China’s Closing Coal Mines Too Slow to Meet Capacity-Cut Targets
The country’s cuts are behind schedule, with about 95 million metric tons of capacity reduced by the end of July, or 38 percent of the annual target of 250 million tons, the National Development and Reform Commission, the country’s economic planner, said in a statement on its website on Thursday.
Coal companies in major coal-producing provinces including Shanxi and Inner Mongolia have no plans to execute their coal-capacity reduction work until the last quarter, which could put the annual reduction target at risk, NDRC said.

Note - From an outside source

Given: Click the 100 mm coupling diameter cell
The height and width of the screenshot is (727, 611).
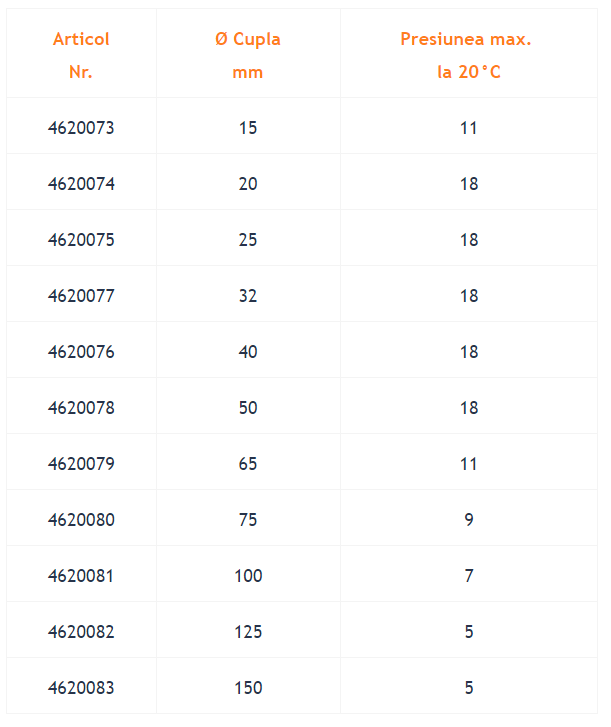Looking at the screenshot, I should click(248, 576).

Coal companies should now “report their progress in coal capacity production on a monthly basis, and should strive to finish their assigned reduction quota in the early part of November,” NDRC said. The companies were earlier required to meet their targets by the end of December.
Besides tackling pollution, the Chinese government says it wants to eliminate unprofitable companies in industries such as coal and steel that are struggling with a glut of capacity. The country plans to eliminate as much as 500 million tons of coal production capacity, and consolidate a further 500 million tons by 2020.
“This sends a strong signal that China’s determination in cutting coal overcapacity remains unchanged,” Deng Shun, an analyst with ICIS China, a commodity researcher, said by phone. “The major coal producing regions planning to cut capacity the most in the fourth quarter means that supplies will be tight this winter and prices will increase.”
Authorities last month threatened to punish regional governments for failing to close unneeded coal mines as only 29 percent of the coal capacity reduction target was met in the first half of the year.
Shenhua Group Corp., the country’s biggest coal producer, has met all of its annual capacity reduction target, while Shaanxi Coal and Chemical Industry Group Co. has met 86 percent of its annual target, according to the NDRC statement posted on Thursday.